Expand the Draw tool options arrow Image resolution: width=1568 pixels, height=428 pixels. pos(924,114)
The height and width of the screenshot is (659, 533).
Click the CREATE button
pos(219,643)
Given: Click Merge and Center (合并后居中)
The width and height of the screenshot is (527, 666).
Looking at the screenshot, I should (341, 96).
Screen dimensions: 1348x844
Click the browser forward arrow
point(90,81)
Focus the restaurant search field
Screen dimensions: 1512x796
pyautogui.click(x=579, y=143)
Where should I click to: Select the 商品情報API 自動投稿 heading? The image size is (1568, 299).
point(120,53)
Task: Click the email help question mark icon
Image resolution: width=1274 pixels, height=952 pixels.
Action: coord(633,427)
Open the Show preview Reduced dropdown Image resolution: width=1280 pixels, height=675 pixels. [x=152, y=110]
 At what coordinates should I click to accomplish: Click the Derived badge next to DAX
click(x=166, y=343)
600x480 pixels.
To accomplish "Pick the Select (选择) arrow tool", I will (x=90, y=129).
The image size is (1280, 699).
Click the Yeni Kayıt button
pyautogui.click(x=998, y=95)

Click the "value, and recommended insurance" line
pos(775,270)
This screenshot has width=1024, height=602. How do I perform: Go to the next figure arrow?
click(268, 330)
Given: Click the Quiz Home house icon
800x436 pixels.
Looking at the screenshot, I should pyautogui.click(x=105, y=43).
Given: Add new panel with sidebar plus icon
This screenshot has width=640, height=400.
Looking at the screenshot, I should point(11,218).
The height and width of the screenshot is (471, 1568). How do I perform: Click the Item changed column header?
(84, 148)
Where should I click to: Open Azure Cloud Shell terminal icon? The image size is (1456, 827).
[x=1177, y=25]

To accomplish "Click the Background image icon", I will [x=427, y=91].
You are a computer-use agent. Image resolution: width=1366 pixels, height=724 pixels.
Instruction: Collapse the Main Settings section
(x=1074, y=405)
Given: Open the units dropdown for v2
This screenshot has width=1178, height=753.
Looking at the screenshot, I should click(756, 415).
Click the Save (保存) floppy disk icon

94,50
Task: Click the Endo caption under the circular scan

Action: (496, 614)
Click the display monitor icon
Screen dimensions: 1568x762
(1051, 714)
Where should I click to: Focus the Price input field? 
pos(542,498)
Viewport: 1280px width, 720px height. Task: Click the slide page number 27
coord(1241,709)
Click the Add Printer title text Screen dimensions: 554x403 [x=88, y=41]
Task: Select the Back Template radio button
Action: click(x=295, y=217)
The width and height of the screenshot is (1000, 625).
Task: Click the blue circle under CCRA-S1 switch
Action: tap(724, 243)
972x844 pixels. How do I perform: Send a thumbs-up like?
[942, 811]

● ● ● ● ● ● ●

WHAT NEEDS TO BE DONE
Reproduce every record in full, keeping each one exactly as it reads.

EXPECTED OUTPUT
Expand the Draw tool options arrow Image resolution: width=1568 pixels, height=428 pixels. pos(924,114)
The height and width of the screenshot is (659, 533).
Click the CREATE button
pos(219,643)
Given: Click Merge and Center (合并后居中)
The width and height of the screenshot is (527, 666).
Looking at the screenshot, I should (341, 96).
Screen dimensions: 1348x844
Click the browser forward arrow
point(90,81)
Focus the restaurant search field
Screen dimensions: 1512x796
pyautogui.click(x=579, y=143)
Where should I click to: Select the 商品情報API 自動投稿 heading? The image size is (1568, 299).
point(120,53)
Task: Click the email help question mark icon
Image resolution: width=1274 pixels, height=952 pixels.
Action: coord(633,427)
Open the Show preview Reduced dropdown Image resolution: width=1280 pixels, height=675 pixels. [x=152, y=110]
 At what coordinates should I click to accomplish: Click the Derived badge next to DAX
click(x=166, y=343)
600x480 pixels.
To accomplish "Pick the Select (选择) arrow tool", I will (x=90, y=129).
The image size is (1280, 699).
Click the Yeni Kayıt button
pyautogui.click(x=998, y=95)

Click the "value, and recommended insurance" line
pos(775,270)
This screenshot has width=1024, height=602. How do I perform: Go to the next figure arrow?
click(268, 330)
Given: Click the Quiz Home house icon
800x436 pixels.
Looking at the screenshot, I should pyautogui.click(x=105, y=43).
Given: Add new panel with sidebar plus icon
This screenshot has width=640, height=400.
Looking at the screenshot, I should point(11,218).
The height and width of the screenshot is (471, 1568). How do I perform: Click the Item changed column header?
(84, 148)
Where should I click to: Open Azure Cloud Shell terminal icon? The image size is (1456, 827).
[x=1177, y=25]

To accomplish "Click the Background image icon", I will [x=427, y=91].
You are a computer-use agent. Image resolution: width=1366 pixels, height=724 pixels.
Instruction: Collapse the Main Settings section
(x=1074, y=405)
Given: Open the units dropdown for v2
This screenshot has width=1178, height=753.
Looking at the screenshot, I should click(756, 415).
Click the Save (保存) floppy disk icon

94,50
Task: Click the Endo caption under the circular scan

Action: (496, 614)
Click the display monitor icon
Screen dimensions: 1568x762
(1051, 714)
Where should I click to: Focus the Price input field? 
pos(542,498)
Viewport: 1280px width, 720px height. Task: Click the slide page number 27
coord(1241,709)
Click the Add Printer title text Screen dimensions: 554x403 [x=88, y=41]
Task: Select the Back Template radio button
Action: click(x=295, y=217)
The width and height of the screenshot is (1000, 625).
Task: Click the blue circle under CCRA-S1 switch
Action: tap(724, 243)
972x844 pixels. How do I perform: Send a thumbs-up like?
[942, 811]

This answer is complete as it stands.